Elsewhere, a man pushes a 2,000 rupee (£26) washing machine around in a trolley while announcing its bargain price over a megaphone. It is like the village mela (fair) without the elephants and magicians.

It is a format that has proved a success and exposed the underlying characteristic of the average Indian consumer: they prefer goods stocked in piles rather than neat rows, want to dig around in buckets to feel as if they are getting a bargain and won’t set foot in a place that is quiet and pristine because that equals expensive.

Curiously for a man who is selling to the Indian masses (his stores attracted 200 million shoppers last year), one of the retailers that Mr Biyani admires most is Abercrombie & Fitch, the all-American clothing brand that employs beautiful people as shop assistants. “They have models, I have megaphones. It’s all theatre, in a sense.”

For any international multibrand retailer looking to crack India, once the Government drops obstacles that limit foreign investors to wholesale, his business provides clues about the diversity of this market. By realising that one size does not fit all in India, Pantaloon Retail, the flagship component of Mr Biyani’s Future Group, has achieved sales of £476 million and now operates about seven million sq ft of retail space. Its target is revenues of £3.8 billion and a presence in 90 cities within four years.

Even now, 20 years after he left the family textiles business to sell stone- washed denim, Mr Biyani can get it wrong. A high-end coffee house in the Orchid City Centre Mall in Bombay, which Future Group operates, failed because it was too upmarket. The shopping centre, which is in a largely Muslim area and was a cowshed only two years ago, is Mr Biyani’s testing ground. Shops selling burkas, specialist saris, tailor-made suits and fashionto the college crowd, the latter with the backdrop of deafening DJs, are all new, own-brand concepts that seem to be taking off. If they work, they will be rolled out around the country. If not, they will be closed. The pace of the consumer revolution in India is why Mr Biyani, whose retail infrastructure fund has attracted investment from George Soros, the billionaire financial speculator, visits one of his stores every weekend. “I am a little scared the market is changing,” he says. “Nobody understands all categories of the business today, so we are building up expertise.”

He admits to borrowing ideas from foreign retailers – a new loyalty scheme, offering instore credit and loans, is much like the Tesco Clubcard – but he constantly returns to the fact that everything must be distinctly Indian. “India is not an individualistic society. I never thought the Western way would work,” he says.

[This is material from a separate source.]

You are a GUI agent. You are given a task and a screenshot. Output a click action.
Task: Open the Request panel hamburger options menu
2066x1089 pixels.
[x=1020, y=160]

Still, he is leaving nothing to chance. It may be that he merely has first-mover advantage, so he has hired McKinsey to advise on his next move. He is also considering joining forces with a foreign retailer for a cash-and-carry venture to rival Wal-Mart’s alliance with Bharti Retail. “We need more scale and efficiency before the competition comes in,” he says – and then he is gone, peeling away to tell staff how to improve the flow of customers around the shop.